Of course, the satire is overdrawn and filled with mockery and many stereotypes, but Juvenal wants to tell something, and he tells it through Umbricius: Why would he leave the city? Is Rome really only doing him harm? Is there no use to life, but decadence on one and poverty on the other hand? But I want to go a step further. This method allows to reconstruct the synthesis of Umbricius’ mentality with the author’s, Juvenal’s, mentality, to show his habitus2 - a so carefully created Roman’s habitus, by reconstructing a Roman’s look, reflecting on his own time. In other words: I am trying to create a “light picture of a Ro-man“, which is, as I’d like to propose, the overall meaning of the totality’s significants (the texts themselves), built by the third and the remaining satires.
This Roman habitus might be generally unknown. It does not know itself. It is a written performance of Juvenal’s awareness, of analysis and reflection, to get to know and to explain the problems of his present time. I propose that Juvenal was aware of the habitus surrounding him, and that, as a reflecting historian and poet, he was aware of his own reflections - his own habitus. He could have surely answered the question: “Who am I?” - And he did: In his satires. And he is also questioning the reader: “Who are you?” - Here in Rome, at my, at Umbricius’ time?
Now, this is my third proposal and thesis: By revealing the Roman habitus in his satires, Juvenal is aware of proving a bit of a general Roman habitus. And he also reveals his own, which can be found between the lines, in his humour, his satire. Mockery and irony are the shield that Juvenal uses to camouflage his habitus - but it shows, nontheless, who he is, and what he means. His - until then - secret is no longer there. But more importantly: He will always be the only one to whom this - his own - habitus is known between the mentality-fronts he is describing. My analysis can only show a small part of both: of Juvenal’s and the Roman’s habitus.
As one can now insist: All this sounds like an insinuation. But it is no insinuation, and even if it is, it is Juvenal himself who insists on his opinion between the lines, and another term for his habitus, one we can surely reveal is this: “Juvenal’s insinuation”. In other words: This habitus, this self-insinuation is what stands and sounds between the lines.
Finally: This investigation tries to explore and reveal a Roman’s habitus without claiming completeness and without losing itself too deeply in the dusty depths of notional psychology. To show and to document this habitus, I will use Juvenal’s third satire only.

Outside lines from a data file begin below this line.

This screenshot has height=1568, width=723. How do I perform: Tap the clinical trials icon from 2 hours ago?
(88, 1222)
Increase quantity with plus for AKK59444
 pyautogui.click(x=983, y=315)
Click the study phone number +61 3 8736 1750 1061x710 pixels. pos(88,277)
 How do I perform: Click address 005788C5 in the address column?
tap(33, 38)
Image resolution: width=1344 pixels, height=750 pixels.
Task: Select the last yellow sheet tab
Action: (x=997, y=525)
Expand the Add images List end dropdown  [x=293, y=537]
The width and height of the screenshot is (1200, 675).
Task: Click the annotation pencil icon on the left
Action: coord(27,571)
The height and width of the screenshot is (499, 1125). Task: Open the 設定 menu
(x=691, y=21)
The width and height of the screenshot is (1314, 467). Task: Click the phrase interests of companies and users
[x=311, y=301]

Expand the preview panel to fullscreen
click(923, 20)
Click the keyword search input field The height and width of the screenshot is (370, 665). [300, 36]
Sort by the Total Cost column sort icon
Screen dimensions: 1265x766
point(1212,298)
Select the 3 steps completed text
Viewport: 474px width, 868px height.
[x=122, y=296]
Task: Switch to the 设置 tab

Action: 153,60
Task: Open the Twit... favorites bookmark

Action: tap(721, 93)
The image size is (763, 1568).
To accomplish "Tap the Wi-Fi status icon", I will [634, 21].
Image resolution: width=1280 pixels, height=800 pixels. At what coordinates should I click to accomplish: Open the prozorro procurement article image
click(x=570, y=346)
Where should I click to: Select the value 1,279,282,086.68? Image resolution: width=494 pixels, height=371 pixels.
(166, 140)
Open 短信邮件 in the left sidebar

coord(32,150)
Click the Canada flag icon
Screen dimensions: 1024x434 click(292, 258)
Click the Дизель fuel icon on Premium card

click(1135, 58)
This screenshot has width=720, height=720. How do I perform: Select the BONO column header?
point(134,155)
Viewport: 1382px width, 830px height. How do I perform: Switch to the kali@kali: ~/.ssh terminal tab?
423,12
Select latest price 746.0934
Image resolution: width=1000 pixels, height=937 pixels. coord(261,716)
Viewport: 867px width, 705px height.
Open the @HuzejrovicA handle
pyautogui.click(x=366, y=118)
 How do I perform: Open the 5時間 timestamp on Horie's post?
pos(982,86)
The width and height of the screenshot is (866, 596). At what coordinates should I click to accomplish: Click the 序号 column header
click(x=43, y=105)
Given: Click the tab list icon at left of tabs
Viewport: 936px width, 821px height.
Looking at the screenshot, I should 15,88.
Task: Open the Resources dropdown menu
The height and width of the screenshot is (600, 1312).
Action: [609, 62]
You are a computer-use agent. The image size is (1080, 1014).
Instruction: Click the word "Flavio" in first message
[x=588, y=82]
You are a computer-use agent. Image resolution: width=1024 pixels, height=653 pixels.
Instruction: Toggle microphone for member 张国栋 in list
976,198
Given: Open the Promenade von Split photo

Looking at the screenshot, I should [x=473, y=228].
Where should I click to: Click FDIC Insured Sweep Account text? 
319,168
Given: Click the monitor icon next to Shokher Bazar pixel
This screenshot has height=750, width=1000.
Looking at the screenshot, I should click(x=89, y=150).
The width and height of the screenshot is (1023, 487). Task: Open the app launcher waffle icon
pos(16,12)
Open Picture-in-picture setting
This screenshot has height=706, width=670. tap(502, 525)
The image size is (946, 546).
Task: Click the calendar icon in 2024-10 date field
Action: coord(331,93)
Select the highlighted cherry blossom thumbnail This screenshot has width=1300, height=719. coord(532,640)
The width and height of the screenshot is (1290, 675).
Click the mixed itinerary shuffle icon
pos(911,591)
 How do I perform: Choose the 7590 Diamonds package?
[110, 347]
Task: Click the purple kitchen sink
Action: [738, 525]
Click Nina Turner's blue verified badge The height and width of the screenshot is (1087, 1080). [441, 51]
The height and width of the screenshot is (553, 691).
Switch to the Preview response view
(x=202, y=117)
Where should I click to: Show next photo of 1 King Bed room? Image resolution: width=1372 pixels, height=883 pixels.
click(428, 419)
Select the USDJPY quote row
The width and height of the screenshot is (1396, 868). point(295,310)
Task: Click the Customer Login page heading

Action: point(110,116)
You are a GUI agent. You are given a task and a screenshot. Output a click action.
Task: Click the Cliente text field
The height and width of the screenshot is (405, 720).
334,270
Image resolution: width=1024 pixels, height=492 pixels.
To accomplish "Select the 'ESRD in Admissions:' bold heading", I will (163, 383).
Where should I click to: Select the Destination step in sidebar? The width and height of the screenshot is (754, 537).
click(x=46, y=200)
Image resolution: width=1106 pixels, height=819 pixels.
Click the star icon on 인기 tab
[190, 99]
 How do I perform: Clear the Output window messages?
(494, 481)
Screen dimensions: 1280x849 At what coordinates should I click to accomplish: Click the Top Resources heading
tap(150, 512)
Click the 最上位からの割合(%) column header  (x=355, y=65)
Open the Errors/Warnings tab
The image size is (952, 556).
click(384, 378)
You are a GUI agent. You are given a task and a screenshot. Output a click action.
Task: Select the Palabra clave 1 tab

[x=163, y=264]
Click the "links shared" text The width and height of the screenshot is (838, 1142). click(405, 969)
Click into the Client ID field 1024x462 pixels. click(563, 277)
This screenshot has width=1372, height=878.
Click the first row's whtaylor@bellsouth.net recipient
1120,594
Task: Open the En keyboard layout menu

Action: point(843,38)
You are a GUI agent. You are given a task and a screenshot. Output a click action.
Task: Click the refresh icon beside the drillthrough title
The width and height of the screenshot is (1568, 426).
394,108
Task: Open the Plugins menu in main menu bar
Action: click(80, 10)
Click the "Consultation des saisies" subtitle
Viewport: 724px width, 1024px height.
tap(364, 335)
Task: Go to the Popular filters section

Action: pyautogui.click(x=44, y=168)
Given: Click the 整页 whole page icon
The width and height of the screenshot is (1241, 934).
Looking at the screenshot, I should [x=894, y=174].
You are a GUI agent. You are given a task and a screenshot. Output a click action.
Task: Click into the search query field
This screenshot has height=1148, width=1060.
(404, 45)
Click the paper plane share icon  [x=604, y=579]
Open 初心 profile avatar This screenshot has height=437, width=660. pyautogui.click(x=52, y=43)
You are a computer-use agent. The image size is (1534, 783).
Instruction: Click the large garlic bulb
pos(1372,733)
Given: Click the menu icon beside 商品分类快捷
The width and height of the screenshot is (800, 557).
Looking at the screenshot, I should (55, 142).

A more dense investigation might show if this way of reconstruction is a possibility - or not.
2. What I see, is…
„ Here spoke Umbricius: "Since there is no room," quoth he, "for honest callings in this city, no reward for labour; since my means are less to-day than they were yesterday, and to-morrow will rub off something from the little that is left, I purpose to go to the place where Daedalus put off his weary wings while my white hairs are recent, while my old age is erect and fresh, while Lachesis has something left to spin, and I can support myself on my own feet without slipping a staff beneath my hand. Farewell my country! “3
This reproachful but in principle unexcitingly sounding Wild Blow gives us a relatively complete look at the Roman’s habitus. It shows what we can analyse as effects of transformation4 : 1: The knowledge of departure 2: Work, at which one can stay honest, is not required anymore. 3: Effort is no longer worth it, because a surplus doesn´t show up - on the contrary: effort brings loss. 4: The cost of living rises rapidly. 5. All this accumulates in a coercion of facts: the reason to leave Rome “ while my old age is erect and fresh .”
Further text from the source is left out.